Note also that your temporal aggregation may smooth the data. I'm not 
aware of appropriate tests for spatio-temporal processes, and that may be 
what you really need. You may be aware that Cressie & Wikle (2011) has 
appeared, and that space-time data is a very active area at the moment.

Roger

>
>> summary(mydata_nb)
> Neighbour list object:
> Number of regions: 91
> Number of nonzero links: 8168
> Percentage nonzero weights: 98.63543
> Average number of links: 89.75824
> Link number distribution:
>
> 87 88 89 90
> 4  3  4 80
> 4 least connected regions:
> 8 10 12 15 with 87 links
> 80 most connected regions:
> 1 3 4 5 6 9 11 13 14 16 17 18 19 20 22 23 24 25 27 28 30 31 32 33 34 35 36 37 38 39 40 41 42 43 44 45 46 47 48 49 51 52 54 55 56 57 58 59 60 61 62 63 64 65 66 67 68 69 70 71 72 73 74 75 76 77 78 79 80 81 82 83 84 85 86 87 88 89 90 91 with 90 links
>
> So yes, most points seem connected to eachother. I repeated the tests (approaches A-C) with a two-sided alternative as well as a one-sided less than alternative and got the following results:
>
> # approach A:
> # default: Moran's I test under randomisation:
> # "greater" p-value = 0.9967
> # "two.sided" p-value = 0.00668
> # "less" p-value = 0.00334
>
> # approach B:
> # binary: Moran's I test under randomisation:
> # "greater" p-value = 0.9968
> # "two-sided" p-value = 0.0064
> # "less" p-value = 0.0032
>
> # approach C:
> # inverse: Moran's I test under randomisation:
> # "greater" p-value < 2.2e-16
> # "two.sided" p-value < 2.2e-16
> # "less" p-value = 1
>
> Why might the fact that most of the areas are connected lead to significant negative autocorrelation tough?

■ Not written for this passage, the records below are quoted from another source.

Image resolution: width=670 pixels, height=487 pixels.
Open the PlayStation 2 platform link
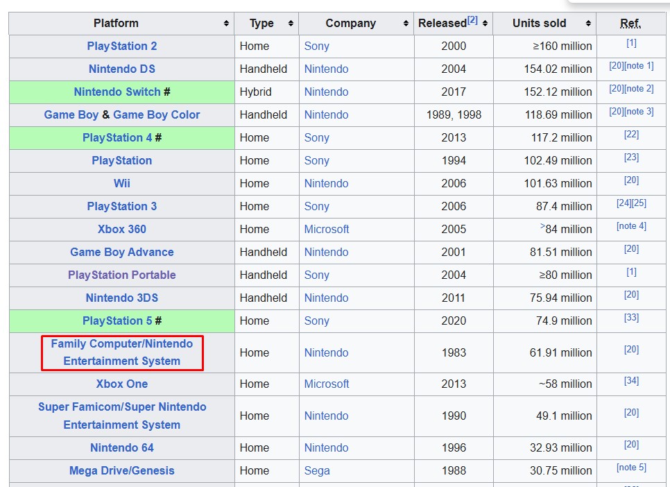122,46
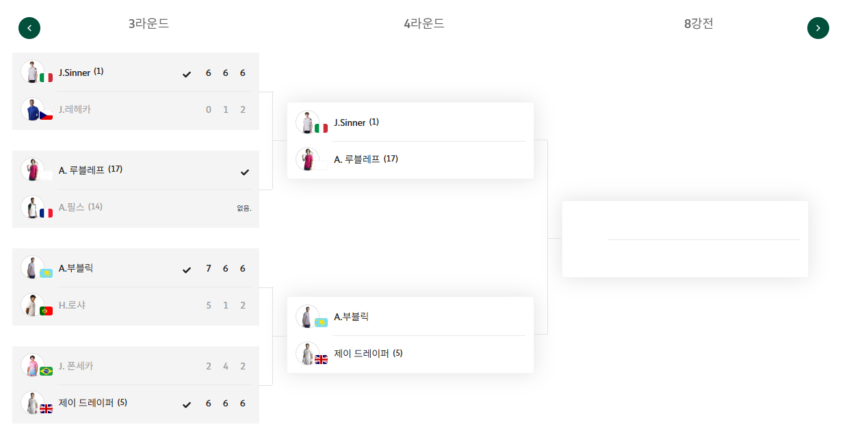Toggle the checkmark beside A. 루블레프 (17)
The width and height of the screenshot is (847, 429).
coord(244,172)
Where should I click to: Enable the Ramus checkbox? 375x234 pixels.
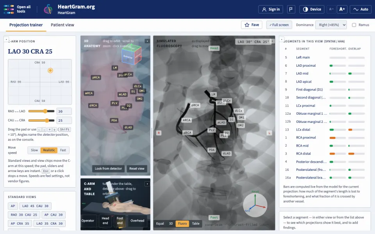354,25
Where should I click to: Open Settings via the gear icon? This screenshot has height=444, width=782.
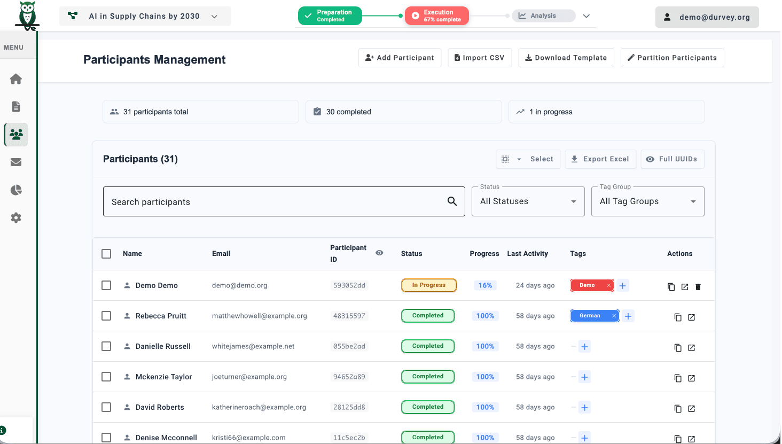pos(15,217)
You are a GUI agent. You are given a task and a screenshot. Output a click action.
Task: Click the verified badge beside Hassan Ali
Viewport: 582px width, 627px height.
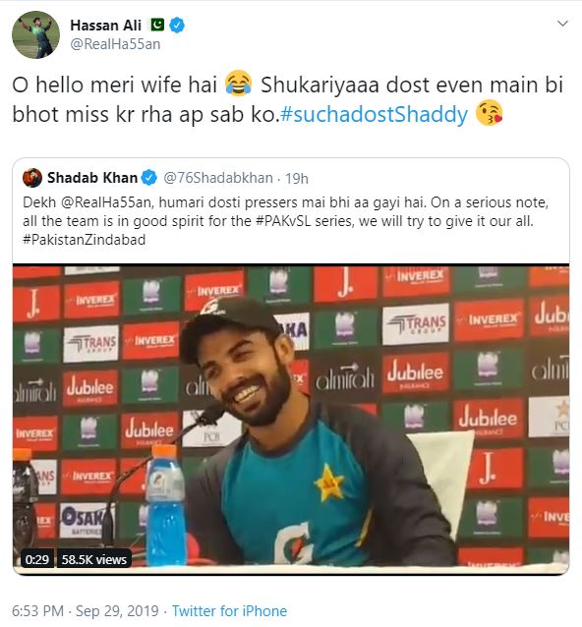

> When aggregating the duplicated points (of which they are 7 in total) and repeating steps 2.-5. I end up with the following test results:
>
> # approach A:
> # default: Moran's I test under randomisation:
> # "greater" p-value = 0.5
> # "two.sided" p-value = 1
> # "less" p-value = 0.5
>
> # approach B:
> # binary: Moran's I test under randomisation:
> # "greater" p-value = NA
> # "two-sided" p-value = 1
> # "less" p-value = NA
>
> # approach C:
> # inverse: Moran's I test under randomisation:
> # "greater" p-value < 2.2e-16
> # "two.sided" p-value < 2.2e-16
> # "less" p-value = 1
>
> I think it is quite likely that the GPS coordinates I obtained are heavily approximated (the ares are quite large as they represent subdistricts in large states). I shall now try and obtain possibly more accurate coordinates for the 91 areas using the zoom on GoogleEarth...
>
> I appreciate any further comments or suggestions you might have.
>
> Regards,
> Julia
>
>
>
>
> ________________________________________
> From: Roger Bivand [Roger.Bivand at nhh.no]

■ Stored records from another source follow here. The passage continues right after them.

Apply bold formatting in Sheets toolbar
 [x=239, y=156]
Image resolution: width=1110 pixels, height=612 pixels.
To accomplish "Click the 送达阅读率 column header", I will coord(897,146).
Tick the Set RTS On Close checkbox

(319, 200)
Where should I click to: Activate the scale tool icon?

> Sent: 19 July 2011 13:08
> To: Julia Dechamps
> Cc: r-sig-geo at r-project.org
> Subject: Re: [R-sig-Geo] Moran Test for Spatial Autocorrelation - Significance credible or due to misspecification of the model?
>
> On Tue, 19 Jul 2011, Julia Dechamps wrote:
>
>> Dear list,
>>
>> I am new to spatial statistics and am working on the following: I have a
>> dataset of annual grain yields over 9 years for each of 91 (irregularly
>> spaced) areas. To begin with I averaged the yields over the 9 years, so
>> that I have 91 data points, which I would now like to test for the
>> presence of spatial autocorrelation via a global Moran I test
>> (moran.test in package spdep).
>>
>> Here is how I proceeded (where in steps 2. onwards I am trying to follow
>> Roger Bivand et al: Applied Spatial Data Analysis with R, ch.9):
>>
>> 1. I obtained approximate geographical point coordinates (lat and long)
>> for the 91 areas using the online service
>> http://www.gpsvisualizer.com/geocoder/.
>>
>> 2. I created a spatial object:
>> myCRS <- CRS("+proj=longlat +ellps=WGS84")
>> mycoordmat <- matrix(c(mydata.agg$longitude,mydata.agg$latitude),ncol=2)
>> colnames(mycoordmat) <- c("long","lat")
>> areanames <- paste("SD",1:91,sep="")
>> rownames(mycoordmat) <- areanames
>> sum(duplicated(mycoordmat))             # 7
>> mydata_sp <- SpatialPoints(mycoordmat, proj4string=myCRS)
>> coords <- coordinates(mydata_sp)
>>
>> 3. I created a distance based nbd:
>> mydata_nb1 <- knn2nb(knearneigh(coords, k=1, longlat=TRUE))
>> all.linked <- max(unlist(nbdists(mydata_nb1, coords, longlat=TRUE)))
>> mydata_nb <- dnearneigh(coords, 0, all.linked)
>
> What is all.linked - is it a large distance (in km)? What does
> summary(mydata_nb) say? Are most points connected to each other?
>
>>
>> 4. I created spatial weights for the nb object:
>> # approach A: default style W:
>> mydata_lw_W <- nb2listw(mydata_nb, style="W")
>>
>> # approach A: binary style B:
>> mydata_lw_B <- nb2listw(mydata_nb, style="B")
>>
>> # approach C: weights proportional to inverse distance btw. points representing the areas
>> # (believing that the strength of the neighbour relationship, i.e. (??) autocorrelation attenuates with distance):
>> dsts <- nbdists(mydata_nb, coords, longlat=TRUE)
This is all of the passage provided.